§ Exercise objective:
From the listing below, set down exactly the lines between the one holding "Image resolution: width=640" and the one holding "Select the black", inclusive. No other line is wanted.

§ Records shown:

....................

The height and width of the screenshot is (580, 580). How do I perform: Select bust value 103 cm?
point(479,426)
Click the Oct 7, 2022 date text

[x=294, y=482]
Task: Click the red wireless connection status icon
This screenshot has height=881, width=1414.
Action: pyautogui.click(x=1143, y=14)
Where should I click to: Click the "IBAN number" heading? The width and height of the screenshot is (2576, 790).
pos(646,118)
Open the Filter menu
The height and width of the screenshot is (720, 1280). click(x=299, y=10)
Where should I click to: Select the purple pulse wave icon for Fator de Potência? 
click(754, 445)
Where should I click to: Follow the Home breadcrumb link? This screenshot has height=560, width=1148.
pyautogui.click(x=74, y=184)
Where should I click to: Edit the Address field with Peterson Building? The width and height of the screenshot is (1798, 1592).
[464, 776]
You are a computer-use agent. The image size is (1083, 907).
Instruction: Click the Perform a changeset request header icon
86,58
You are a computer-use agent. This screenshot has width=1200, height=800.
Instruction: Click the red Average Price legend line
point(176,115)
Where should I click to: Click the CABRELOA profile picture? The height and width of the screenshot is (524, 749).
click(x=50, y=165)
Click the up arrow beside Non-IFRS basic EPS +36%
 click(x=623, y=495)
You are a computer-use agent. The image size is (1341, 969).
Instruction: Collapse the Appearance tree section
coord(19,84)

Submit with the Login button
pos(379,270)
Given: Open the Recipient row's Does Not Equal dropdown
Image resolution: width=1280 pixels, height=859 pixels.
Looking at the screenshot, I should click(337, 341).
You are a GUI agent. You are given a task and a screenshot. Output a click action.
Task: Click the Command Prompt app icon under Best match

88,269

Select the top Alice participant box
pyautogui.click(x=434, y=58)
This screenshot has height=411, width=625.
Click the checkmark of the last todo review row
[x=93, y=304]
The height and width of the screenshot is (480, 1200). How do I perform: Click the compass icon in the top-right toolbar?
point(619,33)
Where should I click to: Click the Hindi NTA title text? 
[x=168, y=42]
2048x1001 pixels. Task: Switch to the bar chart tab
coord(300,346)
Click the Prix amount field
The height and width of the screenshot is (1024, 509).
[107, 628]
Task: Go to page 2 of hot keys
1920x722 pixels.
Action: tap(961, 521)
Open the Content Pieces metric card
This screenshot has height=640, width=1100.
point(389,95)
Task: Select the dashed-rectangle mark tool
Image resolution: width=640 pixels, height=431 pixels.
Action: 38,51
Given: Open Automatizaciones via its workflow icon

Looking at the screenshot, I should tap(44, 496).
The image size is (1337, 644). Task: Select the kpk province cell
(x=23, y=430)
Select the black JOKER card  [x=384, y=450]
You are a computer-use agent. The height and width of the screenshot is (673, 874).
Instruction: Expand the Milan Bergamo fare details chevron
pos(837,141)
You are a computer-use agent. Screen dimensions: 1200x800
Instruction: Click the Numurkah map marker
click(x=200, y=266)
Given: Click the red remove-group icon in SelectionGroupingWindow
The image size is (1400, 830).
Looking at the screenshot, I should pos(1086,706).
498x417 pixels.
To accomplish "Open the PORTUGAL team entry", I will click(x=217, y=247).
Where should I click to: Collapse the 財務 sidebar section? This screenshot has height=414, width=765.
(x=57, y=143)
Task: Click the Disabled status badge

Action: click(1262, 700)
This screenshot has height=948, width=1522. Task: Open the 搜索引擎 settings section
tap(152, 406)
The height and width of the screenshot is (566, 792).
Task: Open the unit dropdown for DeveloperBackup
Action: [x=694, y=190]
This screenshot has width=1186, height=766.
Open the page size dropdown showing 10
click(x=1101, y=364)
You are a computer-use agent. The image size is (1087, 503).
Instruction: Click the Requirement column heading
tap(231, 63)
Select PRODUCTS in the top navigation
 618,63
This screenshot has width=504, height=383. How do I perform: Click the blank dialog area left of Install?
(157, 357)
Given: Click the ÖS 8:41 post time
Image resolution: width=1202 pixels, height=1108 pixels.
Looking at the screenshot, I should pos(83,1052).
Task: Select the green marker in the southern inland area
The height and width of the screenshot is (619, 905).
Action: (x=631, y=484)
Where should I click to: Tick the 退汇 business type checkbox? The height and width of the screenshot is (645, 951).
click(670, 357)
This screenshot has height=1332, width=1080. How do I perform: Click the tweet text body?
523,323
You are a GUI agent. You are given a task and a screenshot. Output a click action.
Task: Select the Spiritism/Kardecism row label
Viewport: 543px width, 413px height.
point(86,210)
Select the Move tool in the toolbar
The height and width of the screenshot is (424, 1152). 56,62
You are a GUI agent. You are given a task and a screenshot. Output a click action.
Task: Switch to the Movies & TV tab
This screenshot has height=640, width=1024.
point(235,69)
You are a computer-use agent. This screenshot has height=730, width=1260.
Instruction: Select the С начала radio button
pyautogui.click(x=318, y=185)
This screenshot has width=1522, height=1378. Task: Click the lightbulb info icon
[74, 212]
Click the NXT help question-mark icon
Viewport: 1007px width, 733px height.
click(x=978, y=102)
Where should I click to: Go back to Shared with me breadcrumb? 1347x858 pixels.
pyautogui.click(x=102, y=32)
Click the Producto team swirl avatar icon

....................

§ The answer:
Image resolution: width=640 pixels, height=431 pixels.
Action: 38,51
Given: Open Automatizaciones via its workflow icon

Looking at the screenshot, I should tap(44, 496).
The image size is (1337, 644). Task: Select the kpk province cell
(x=23, y=430)
Select the black JOKER card  [x=384, y=450]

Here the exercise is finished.